当前位置:科学网首页 > 小柯机器人 >详情
SnO2电极上具有原子共格界面中间层的钙钛矿型太阳电池
作者:小柯机器人 发布时间:2021/10/23 19:58:20

蔚山国立科学技术研究院Sang Il Seok研究小组近日开发出在SnO2电极上具有原子共格界面中间层的钙钛矿太阳能电池。2021年10月20日,国际知名学术期刊《自然》发表了这一成果。

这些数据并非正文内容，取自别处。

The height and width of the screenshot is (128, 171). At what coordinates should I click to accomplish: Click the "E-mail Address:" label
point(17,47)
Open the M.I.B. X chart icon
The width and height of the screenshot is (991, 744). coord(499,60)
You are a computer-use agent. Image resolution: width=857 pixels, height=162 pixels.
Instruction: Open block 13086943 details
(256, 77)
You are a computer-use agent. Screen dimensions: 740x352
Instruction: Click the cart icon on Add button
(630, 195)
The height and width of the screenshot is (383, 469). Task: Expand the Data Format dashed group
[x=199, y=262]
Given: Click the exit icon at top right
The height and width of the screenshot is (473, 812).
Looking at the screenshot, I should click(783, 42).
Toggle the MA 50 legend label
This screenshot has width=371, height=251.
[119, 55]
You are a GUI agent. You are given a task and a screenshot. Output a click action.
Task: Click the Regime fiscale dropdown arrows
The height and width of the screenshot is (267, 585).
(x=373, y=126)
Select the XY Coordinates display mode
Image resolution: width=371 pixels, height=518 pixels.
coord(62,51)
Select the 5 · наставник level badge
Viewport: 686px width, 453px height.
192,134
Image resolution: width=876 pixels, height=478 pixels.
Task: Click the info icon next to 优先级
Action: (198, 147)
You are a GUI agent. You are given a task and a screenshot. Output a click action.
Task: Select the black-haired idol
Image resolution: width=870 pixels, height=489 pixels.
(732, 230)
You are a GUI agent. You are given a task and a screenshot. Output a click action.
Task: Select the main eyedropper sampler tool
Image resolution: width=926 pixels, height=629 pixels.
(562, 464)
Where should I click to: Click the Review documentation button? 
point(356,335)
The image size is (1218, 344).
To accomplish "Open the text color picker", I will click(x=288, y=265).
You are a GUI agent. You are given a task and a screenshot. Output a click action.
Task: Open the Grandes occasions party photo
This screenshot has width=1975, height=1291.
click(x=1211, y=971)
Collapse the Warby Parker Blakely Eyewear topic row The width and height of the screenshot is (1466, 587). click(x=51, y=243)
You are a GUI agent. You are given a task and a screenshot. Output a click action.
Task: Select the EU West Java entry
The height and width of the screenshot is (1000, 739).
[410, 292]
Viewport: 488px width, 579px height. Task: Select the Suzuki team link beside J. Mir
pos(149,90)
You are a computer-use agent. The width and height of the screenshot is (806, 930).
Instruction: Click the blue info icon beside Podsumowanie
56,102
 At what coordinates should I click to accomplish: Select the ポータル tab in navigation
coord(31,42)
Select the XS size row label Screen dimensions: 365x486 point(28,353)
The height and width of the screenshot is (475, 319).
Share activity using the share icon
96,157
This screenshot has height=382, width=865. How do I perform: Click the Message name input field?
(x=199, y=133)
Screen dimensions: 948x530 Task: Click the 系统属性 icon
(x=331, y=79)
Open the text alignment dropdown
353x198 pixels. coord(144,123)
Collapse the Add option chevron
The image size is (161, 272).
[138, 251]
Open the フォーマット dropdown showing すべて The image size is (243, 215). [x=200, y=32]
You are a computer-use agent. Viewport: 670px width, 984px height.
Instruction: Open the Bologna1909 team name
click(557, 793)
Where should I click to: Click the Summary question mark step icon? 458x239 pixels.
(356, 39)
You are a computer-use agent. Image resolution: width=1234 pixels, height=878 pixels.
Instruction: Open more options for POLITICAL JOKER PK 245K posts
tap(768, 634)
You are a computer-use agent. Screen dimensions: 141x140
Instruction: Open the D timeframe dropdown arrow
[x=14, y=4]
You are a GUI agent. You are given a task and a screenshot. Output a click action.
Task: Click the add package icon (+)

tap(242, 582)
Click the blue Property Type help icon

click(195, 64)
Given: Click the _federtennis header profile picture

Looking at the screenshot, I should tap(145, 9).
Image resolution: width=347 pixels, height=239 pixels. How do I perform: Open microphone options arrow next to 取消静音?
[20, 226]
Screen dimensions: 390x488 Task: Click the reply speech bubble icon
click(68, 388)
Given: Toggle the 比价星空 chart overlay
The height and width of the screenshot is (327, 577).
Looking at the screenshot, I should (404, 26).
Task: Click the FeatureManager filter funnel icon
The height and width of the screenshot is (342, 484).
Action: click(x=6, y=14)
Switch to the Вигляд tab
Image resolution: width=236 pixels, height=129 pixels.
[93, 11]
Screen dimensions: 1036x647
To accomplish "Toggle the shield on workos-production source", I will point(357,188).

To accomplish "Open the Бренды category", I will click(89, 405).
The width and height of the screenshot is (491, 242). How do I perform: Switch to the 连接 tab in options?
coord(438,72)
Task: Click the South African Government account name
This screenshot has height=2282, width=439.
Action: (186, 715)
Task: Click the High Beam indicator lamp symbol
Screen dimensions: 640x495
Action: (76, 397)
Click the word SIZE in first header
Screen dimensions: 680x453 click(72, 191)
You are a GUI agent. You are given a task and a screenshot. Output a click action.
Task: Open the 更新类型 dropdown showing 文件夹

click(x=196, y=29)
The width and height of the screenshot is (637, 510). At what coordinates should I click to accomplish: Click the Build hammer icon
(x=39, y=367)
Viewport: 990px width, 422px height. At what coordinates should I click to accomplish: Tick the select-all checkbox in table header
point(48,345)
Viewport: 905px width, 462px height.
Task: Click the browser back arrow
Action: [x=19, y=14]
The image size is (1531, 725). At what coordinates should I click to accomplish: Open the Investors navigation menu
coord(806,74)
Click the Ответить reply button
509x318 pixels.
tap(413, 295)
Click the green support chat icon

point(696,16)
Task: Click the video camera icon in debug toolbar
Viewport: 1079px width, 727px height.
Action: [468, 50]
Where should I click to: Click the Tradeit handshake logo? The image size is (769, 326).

在该研究中,研究人员通过将与Cl成键的SnO2与含Cl的钙钛矿前驱体耦合,在SnO2电子传输层和卤化物钙钛矿吸光层之间形成中间层。该层具有原子级共格界面,增强了钙钛矿层的电荷提取和传输,减少了界面间缺陷。这种共格界面中间层的存在使研究人员得以制造出在标准照明下能量转换效率为25.8%(认证为25.5%)的钙钛矿太阳能电池。此外,未封装的器件即使在500小时的光照后仍然保持了大约90%的初始效率。他们的发现为设计金属卤化物钙钛矿和电子传输层之间的缺陷最小化界面提供了指导。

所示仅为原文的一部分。